Wellwood was head nurse at a maternity hospital in Boston as a young woman. She was assigned to the West China Mission (WCM) of the Canadian Methodist Woman's Missionary Society (WMS) in 1906, and arrived at Chengdu in 1907. She worked at an orphanage while learning Mandarin, then worked at a hospital dispensary. She became secretary treasurer of the West China Mission in 1909, and hospital superintendent. She and Anna Henry, a medical doctor, began working on building a new hospital.

Wellwood was evacuated from Chengdu in 1911, and stayed in Canada until 1913, lecturing and gathering supplies and funding for the hospital she hoped to build on her return. The Hospital for Women and Children at Chengdu offered sixty beds when it opened in 1915, with Wellwood as its superintendent of nursing. She began a nurses' training program at the hospital, and a built a residence for nurses and nursing students, and translated textbooks into Mandarin for her students' use. She started a women's philanthropic club as an alternative to recreational gambling, for wealthy wives in Chengdu.
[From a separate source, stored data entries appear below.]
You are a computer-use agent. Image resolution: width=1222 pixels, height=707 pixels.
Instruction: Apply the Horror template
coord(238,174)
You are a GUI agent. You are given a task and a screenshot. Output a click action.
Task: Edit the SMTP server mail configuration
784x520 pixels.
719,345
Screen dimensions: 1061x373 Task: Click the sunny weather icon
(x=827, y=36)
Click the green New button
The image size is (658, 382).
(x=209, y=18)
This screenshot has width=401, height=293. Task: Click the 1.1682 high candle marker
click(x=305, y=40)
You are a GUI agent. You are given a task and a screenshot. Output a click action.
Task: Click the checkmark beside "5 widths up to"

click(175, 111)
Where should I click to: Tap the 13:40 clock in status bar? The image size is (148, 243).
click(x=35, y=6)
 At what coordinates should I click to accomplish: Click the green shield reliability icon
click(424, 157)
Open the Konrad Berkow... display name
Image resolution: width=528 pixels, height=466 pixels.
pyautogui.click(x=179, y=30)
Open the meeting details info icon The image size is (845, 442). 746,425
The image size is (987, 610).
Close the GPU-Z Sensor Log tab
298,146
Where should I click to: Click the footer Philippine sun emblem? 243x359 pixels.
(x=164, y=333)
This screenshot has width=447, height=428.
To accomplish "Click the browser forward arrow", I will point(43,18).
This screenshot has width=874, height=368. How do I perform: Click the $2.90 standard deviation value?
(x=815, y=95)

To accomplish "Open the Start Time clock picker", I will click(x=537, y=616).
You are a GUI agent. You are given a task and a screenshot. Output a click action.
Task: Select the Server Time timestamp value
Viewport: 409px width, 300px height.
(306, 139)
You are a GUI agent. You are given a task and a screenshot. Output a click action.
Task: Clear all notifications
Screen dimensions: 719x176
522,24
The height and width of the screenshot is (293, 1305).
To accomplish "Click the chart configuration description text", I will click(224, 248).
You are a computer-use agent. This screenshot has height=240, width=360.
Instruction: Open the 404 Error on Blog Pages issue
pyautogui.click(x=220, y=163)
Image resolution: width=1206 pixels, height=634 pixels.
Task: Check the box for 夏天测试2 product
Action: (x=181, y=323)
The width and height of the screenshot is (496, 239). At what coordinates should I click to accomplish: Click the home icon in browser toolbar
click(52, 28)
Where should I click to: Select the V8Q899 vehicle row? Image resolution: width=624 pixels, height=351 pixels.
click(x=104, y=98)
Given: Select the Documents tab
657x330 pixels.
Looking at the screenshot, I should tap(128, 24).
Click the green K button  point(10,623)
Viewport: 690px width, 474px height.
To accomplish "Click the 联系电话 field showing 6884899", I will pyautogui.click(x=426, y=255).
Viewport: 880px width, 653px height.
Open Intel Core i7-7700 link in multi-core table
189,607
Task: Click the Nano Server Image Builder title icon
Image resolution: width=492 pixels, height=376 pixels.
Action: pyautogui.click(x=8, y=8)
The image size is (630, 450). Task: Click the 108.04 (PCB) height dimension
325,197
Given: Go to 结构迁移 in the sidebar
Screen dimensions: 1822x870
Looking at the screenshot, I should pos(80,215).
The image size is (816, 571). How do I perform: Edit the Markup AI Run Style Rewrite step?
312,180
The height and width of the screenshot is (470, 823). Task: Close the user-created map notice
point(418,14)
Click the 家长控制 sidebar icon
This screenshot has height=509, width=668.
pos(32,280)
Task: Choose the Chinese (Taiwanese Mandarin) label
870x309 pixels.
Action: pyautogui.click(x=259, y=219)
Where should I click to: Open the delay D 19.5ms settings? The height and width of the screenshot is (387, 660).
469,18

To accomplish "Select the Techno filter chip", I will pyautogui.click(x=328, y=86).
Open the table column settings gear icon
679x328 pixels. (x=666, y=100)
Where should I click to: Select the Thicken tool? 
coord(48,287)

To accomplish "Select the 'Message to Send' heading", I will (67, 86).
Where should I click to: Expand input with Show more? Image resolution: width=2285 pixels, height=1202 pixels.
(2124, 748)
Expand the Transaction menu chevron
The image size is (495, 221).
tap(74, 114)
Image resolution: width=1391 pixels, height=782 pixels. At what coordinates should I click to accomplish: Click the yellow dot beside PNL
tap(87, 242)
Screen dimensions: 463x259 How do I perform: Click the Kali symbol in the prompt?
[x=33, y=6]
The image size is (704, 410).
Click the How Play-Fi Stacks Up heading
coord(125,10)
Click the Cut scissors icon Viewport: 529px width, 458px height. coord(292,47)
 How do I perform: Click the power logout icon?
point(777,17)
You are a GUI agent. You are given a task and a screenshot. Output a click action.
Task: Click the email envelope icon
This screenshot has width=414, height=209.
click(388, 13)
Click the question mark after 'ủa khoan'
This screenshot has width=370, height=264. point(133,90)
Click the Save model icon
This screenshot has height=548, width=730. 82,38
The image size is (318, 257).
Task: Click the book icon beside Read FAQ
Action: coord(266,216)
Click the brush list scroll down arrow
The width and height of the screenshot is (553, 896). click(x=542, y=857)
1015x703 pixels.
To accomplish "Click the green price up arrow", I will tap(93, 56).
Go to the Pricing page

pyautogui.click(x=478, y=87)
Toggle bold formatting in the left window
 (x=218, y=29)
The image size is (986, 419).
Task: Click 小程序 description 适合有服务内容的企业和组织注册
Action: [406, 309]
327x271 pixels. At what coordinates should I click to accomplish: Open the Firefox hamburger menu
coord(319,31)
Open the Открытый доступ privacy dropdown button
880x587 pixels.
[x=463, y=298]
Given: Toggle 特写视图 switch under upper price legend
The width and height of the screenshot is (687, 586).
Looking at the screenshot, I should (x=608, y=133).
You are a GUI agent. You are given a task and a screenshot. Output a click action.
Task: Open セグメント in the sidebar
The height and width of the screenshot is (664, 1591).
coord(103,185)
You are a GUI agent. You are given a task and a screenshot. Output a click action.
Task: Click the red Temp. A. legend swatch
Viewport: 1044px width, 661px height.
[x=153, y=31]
She wrote about her work for American publications, and lectured again in Canada in 1921, in 1927, and in 1935.

Wellwood continued working on the hospital and school programs until a fire destroyed the hospital in 1940. She retired from the mission field in 1942. She continued giving lectures to church and women's organizations until the year of her death in 1947.

== Personal life ==
Wellwood returned to Canada in 1942, and died in 1947, aged 73 years. The Wellwood Memorial Building at West China Union University was named in her memory, and a Wellwood scholarship for nursing education was established.